Control exactly what data leaves your machine:

| Mode | What Leaves | Guarantee | When to Use |
|------|------------|-----------|-------------|
| `insight_only` (default) | Stats + insights only | Raw data never leaves | Government, medical, PDPA data |
| `anonymized` | Data with PII → tokens | Names/phones/ID cards masked | Need structure without raw PII |
| `dp_noise` | Stats + Laplace noise | Prevents re-identification | Small datasets where stats leak |
| `full` | Everything | None — you accept the risk | Public data, demos |

```python
from thaieda.llm import analyze_with_llm

# Each mode as a standalone call
answer = analyze_with_llm(df, privacy="insight_only", provider="ollama")
answer = analyze_with_llm(df, privacy="anonymized", provider="openai")
answer = analyze_with_llm(df, privacy="dp_noise", provider="anthropic", epsilon=0.5)
```

### Manual Pipeline (Full Control)

```python
from thaieda import profile, discover_insights
from thaieda.detect import detect_all

# Step-by-step if you want control
report = profile(df, clean=True)
report.to_html("report.html")

result = discover_insights(df, detect_all(df), top_n=8)
for card in result.cards:
    print(f"[{card.pattern}] {card.description_th}")
    print(f"  → {card.recommendation_th}")
```

---

## What ThaiEDA Catches

| Problem | Example | What Happens |
|---------|---------|-------------|
| Buddhist Era dates | `15/03/2567` | Auto-detects พ.ศ. → converts to CE |
| Thai numerals | `๑๒๓` in numeric column | Converts to `123` |
| Zero-width spaces | `สม\u200bชาย` | Strips invisible chars |
| Mojibake encoding | `Ã ¬Â¸Â¡Â¹` | Auto-detects TIS-620 → UTF-8 |
| Thai month names | `มกราคม` | Parses to ISO date |
| Phone numbers | `081-234-5678` | Detects + normalizes |
| National ID cards | `1-1234-56789-01-2` | Detects via regex |
| Placeholder values | `-`, `N/A`, `ไม่มี` | Flags as missing |
| Constant columns | All same value | Flags as useless |

---

## Installation

```bash
# Basic — works immediately
pip install thaieda

# Everything in one command
pip install "thaieda[all]"

# Or pick what you need
pip install "thaieda[thai]"        # Thai tokenizer
pip install "thaieda[ner]"         # Thai NER
pip install "thaieda[ml]"          # ML anomaly detection
pip install "thaieda[timeseries]"  # STL decomposition
pip install "thaieda[excel]"       # Excel support
pip install "thaieda[stats]"       # p-values (scipy)
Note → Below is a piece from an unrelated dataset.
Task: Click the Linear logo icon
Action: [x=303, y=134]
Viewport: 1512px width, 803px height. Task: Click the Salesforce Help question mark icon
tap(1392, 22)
# LLM providers (all optional, lazy-imported)
pip install openai                 # OpenAI GPT
pip install anthropic              # Anthropic Claude
pip install ollama                 # Ollama local LLM
```

**Requirements:** Python 3.10+, pandas, numpy, matplotlib, Jinja2

---

## Modules

| Module | What It Does |
|--------|-------------|
| `run()` / `EDA()` | One-liner API — full pipeline in one call |
| `io/` | Auto-read CSV/JSON/JSONL/Excel + encoding detection |
| `detect/` | Column type detection + Thai month names |
| `clean/` | Encoding fix, numerals, BE→CE, dates, duplicates, missing |
| `quality/` | Thai quality checks + placeholder/constant detection |
| `anomaly/` | Statistical + ML + text anomaly detection |
| `ner/` | Thai NER: person/place/organization |
| `insight_engine/` | 6 cross-column insight patterns (BH-corrected) |
| `viz/` | Auto charts with Thai font support |
| `report/` | Self-contained HTML report (Jinja2) |
| `llm/` | Privacy-preserving LLM analysis (4 modes, 3 providers) |
| `schema/` | Multi-file PK/FK discovery + relationship matching |
| `timeseries/` | Trend/seasonality/STL/ACF/gap detection |

---

## Testing

```bash
pytest tests/ -v              # all tests (424 passed)
pytest tests/test_oneliner.py # one-liner API tests
pytest tests/test_llm.py      # LLM + privacy mode tests
ruff check src/ tests/        # lint
ruff format src/ tests/       # format
```

---

## License

[Apache-2.0](LICENSE) © Peet Wannasarnmetha